Exercise prompt ▸
Copy the listing below line for line, with nothing changed.

Records excerpted from a collection ▸
____
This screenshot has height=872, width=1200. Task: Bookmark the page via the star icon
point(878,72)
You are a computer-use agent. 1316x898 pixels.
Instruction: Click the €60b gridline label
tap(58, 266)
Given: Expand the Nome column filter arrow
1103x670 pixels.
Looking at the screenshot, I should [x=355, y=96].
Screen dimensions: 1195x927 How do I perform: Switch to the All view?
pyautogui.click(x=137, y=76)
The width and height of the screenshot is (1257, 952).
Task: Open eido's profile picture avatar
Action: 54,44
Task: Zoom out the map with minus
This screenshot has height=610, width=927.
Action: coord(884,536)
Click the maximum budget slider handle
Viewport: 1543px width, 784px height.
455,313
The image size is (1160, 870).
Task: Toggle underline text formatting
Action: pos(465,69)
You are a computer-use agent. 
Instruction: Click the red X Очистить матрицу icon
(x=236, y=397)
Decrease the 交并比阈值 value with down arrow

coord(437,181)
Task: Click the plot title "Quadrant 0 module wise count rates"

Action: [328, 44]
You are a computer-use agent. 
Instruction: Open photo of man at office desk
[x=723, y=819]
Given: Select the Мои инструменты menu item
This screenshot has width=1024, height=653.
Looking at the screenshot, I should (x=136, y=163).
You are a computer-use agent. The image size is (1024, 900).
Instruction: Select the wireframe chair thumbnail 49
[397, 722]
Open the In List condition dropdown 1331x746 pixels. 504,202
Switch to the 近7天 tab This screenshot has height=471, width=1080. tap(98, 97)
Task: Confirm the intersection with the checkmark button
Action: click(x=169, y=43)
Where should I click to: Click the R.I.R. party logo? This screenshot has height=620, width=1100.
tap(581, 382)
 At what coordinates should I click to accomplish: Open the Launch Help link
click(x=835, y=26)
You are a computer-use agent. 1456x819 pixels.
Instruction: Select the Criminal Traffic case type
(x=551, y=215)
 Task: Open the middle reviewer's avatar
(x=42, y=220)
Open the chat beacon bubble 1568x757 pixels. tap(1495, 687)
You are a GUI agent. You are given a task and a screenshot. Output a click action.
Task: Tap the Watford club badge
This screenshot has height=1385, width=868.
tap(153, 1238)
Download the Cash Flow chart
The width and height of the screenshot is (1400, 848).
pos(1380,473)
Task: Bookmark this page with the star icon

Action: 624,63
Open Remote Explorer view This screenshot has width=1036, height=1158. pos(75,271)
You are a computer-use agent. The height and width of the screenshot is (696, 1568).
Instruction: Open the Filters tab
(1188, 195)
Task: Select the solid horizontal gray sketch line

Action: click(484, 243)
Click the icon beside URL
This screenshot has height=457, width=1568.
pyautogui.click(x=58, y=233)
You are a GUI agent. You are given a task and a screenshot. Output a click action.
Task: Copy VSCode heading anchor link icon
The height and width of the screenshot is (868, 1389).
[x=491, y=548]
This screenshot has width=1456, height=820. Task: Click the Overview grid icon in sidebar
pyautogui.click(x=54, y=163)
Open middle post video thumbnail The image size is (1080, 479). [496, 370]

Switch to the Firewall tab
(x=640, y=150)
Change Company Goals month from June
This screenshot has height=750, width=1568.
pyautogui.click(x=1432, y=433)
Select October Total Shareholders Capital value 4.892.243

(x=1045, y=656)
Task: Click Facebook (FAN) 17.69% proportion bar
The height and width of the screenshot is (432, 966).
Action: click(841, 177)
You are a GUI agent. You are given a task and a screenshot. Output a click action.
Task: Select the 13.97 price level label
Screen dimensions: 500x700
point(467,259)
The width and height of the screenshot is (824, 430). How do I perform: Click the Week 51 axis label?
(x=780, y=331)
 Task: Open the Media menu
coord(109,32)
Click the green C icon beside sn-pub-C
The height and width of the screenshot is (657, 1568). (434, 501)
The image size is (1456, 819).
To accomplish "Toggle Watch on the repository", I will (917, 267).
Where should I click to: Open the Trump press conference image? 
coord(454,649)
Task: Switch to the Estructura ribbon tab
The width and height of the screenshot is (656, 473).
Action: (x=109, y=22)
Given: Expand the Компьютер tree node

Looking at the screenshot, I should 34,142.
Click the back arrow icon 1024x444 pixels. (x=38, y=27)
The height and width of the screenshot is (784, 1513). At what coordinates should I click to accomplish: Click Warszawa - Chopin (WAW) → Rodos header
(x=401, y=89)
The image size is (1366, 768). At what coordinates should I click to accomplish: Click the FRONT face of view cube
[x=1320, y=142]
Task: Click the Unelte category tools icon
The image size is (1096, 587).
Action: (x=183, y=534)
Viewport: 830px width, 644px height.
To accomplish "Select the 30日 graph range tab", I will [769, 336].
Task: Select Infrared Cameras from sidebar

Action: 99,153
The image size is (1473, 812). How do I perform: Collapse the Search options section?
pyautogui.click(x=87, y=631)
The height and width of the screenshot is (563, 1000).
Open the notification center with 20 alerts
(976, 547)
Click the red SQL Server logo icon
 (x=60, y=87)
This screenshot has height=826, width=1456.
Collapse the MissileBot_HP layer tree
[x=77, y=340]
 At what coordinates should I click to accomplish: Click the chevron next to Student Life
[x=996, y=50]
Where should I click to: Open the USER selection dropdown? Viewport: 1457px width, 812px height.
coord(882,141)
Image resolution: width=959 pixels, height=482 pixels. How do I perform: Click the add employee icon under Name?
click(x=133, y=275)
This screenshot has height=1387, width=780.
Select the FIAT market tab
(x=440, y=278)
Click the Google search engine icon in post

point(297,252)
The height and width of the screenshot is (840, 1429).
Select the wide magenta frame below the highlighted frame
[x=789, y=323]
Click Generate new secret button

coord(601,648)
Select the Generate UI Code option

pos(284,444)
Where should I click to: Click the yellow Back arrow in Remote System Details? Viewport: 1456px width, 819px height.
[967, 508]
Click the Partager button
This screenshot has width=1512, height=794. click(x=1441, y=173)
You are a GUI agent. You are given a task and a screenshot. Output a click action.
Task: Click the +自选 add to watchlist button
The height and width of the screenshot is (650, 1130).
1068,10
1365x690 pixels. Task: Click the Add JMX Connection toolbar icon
____
Problem solution ▸
This screenshot has height=872, width=1200. Task: Bookmark the page via the star icon
point(878,72)
You are a computer-use agent. 1316x898 pixels.
Instruction: Click the €60b gridline label
tap(58, 266)
Given: Expand the Nome column filter arrow
1103x670 pixels.
Looking at the screenshot, I should [x=355, y=96].
Screen dimensions: 1195x927 How do I perform: Switch to the All view?
pyautogui.click(x=137, y=76)
The width and height of the screenshot is (1257, 952).
Task: Open eido's profile picture avatar
Action: 54,44
Task: Zoom out the map with minus
This screenshot has height=610, width=927.
Action: coord(884,536)
Click the maximum budget slider handle
Viewport: 1543px width, 784px height.
455,313
The image size is (1160, 870).
Task: Toggle underline text formatting
Action: pos(465,69)
You are a computer-use agent. 
Instruction: Click the red X Очистить матрицу icon
(x=236, y=397)
Decrease the 交并比阈值 value with down arrow

coord(437,181)
Task: Click the plot title "Quadrant 0 module wise count rates"

Action: [328, 44]
You are a computer-use agent. 
Instruction: Open photo of man at office desk
[x=723, y=819]
Given: Select the Мои инструменты menu item
This screenshot has width=1024, height=653.
Looking at the screenshot, I should (x=136, y=163).
You are a computer-use agent. The image size is (1024, 900).
Instruction: Select the wireframe chair thumbnail 49
[397, 722]
Open the In List condition dropdown 1331x746 pixels. 504,202
Switch to the 近7天 tab This screenshot has height=471, width=1080. tap(98, 97)
Task: Confirm the intersection with the checkmark button
Action: click(x=169, y=43)
Where should I click to: Click the R.I.R. party logo? This screenshot has height=620, width=1100.
tap(581, 382)
 At what coordinates should I click to accomplish: Open the Launch Help link
click(x=835, y=26)
You are a computer-use agent. 1456x819 pixels.
Instruction: Select the Criminal Traffic case type
(x=551, y=215)
 Task: Open the middle reviewer's avatar
(x=42, y=220)
Open the chat beacon bubble 1568x757 pixels. tap(1495, 687)
You are a GUI agent. You are given a task and a screenshot. Output a click action.
Task: Tap the Watford club badge
This screenshot has height=1385, width=868.
tap(153, 1238)
Download the Cash Flow chart
The width and height of the screenshot is (1400, 848).
pos(1380,473)
Task: Bookmark this page with the star icon

Action: 624,63
Open Remote Explorer view This screenshot has width=1036, height=1158. pos(75,271)
You are a computer-use agent. The height and width of the screenshot is (696, 1568).
Instruction: Open the Filters tab
(1188, 195)
Task: Select the solid horizontal gray sketch line

Action: click(484, 243)
Click the icon beside URL
This screenshot has height=457, width=1568.
pyautogui.click(x=58, y=233)
You are a GUI agent. You are given a task and a screenshot. Output a click action.
Task: Copy VSCode heading anchor link icon
The height and width of the screenshot is (868, 1389).
[x=491, y=548]
This screenshot has width=1456, height=820. Task: Click the Overview grid icon in sidebar
pyautogui.click(x=54, y=163)
Open middle post video thumbnail The image size is (1080, 479). [496, 370]

Switch to the Firewall tab
(x=640, y=150)
Change Company Goals month from June
This screenshot has height=750, width=1568.
pyautogui.click(x=1432, y=433)
Select October Total Shareholders Capital value 4.892.243

(x=1045, y=656)
Task: Click Facebook (FAN) 17.69% proportion bar
The height and width of the screenshot is (432, 966).
Action: click(841, 177)
You are a GUI agent. You are given a task and a screenshot. Output a click action.
Task: Select the 13.97 price level label
Screen dimensions: 500x700
point(467,259)
The width and height of the screenshot is (824, 430). How do I perform: Click the Week 51 axis label?
(x=780, y=331)
 Task: Open the Media menu
coord(109,32)
Click the green C icon beside sn-pub-C
The height and width of the screenshot is (657, 1568). (434, 501)
The image size is (1456, 819).
To accomplish "Toggle Watch on the repository", I will (917, 267).
Where should I click to: Open the Trump press conference image? 
coord(454,649)
Task: Switch to the Estructura ribbon tab
The width and height of the screenshot is (656, 473).
Action: (x=109, y=22)
Given: Expand the Компьютер tree node

Looking at the screenshot, I should 34,142.
Click the back arrow icon 1024x444 pixels. (x=38, y=27)
The height and width of the screenshot is (784, 1513). At what coordinates should I click to accomplish: Click Warszawa - Chopin (WAW) → Rodos header
(x=401, y=89)
The image size is (1366, 768). At what coordinates should I click to accomplish: Click the FRONT face of view cube
[x=1320, y=142]
Task: Click the Unelte category tools icon
The image size is (1096, 587).
Action: (x=183, y=534)
Viewport: 830px width, 644px height.
To accomplish "Select the 30日 graph range tab", I will [769, 336].
Task: Select Infrared Cameras from sidebar

Action: 99,153
The image size is (1473, 812). How do I perform: Collapse the Search options section?
pyautogui.click(x=87, y=631)
The height and width of the screenshot is (563, 1000).
Open the notification center with 20 alerts
(976, 547)
Click the red SQL Server logo icon
 (x=60, y=87)
This screenshot has height=826, width=1456.
Collapse the MissileBot_HP layer tree
[x=77, y=340]
 At what coordinates should I click to accomplish: Click the chevron next to Student Life
[x=996, y=50]
Where should I click to: Open the USER selection dropdown? Viewport: 1457px width, 812px height.
coord(882,141)
Image resolution: width=959 pixels, height=482 pixels. How do I perform: Click the add employee icon under Name?
click(x=133, y=275)
This screenshot has height=1387, width=780.
Select the FIAT market tab
(x=440, y=278)
Click the Google search engine icon in post

point(297,252)
The height and width of the screenshot is (840, 1429).
Select the wide magenta frame below the highlighted frame
[x=789, y=323]
Click Generate new secret button

coord(601,648)
Select the Generate UI Code option

pos(284,444)
Where should I click to: Click the yellow Back arrow in Remote System Details? Viewport: 1456px width, 819px height.
[967, 508]
Click the Partager button
This screenshot has width=1512, height=794. click(x=1441, y=173)
You are a GUI agent. You are given a task and a screenshot. Output a click action.
Task: Click the +自选 add to watchlist button
The height and width of the screenshot is (650, 1130).
1068,10
1365x690 pixels. Task: Click the Add JMX Connection toolbar icon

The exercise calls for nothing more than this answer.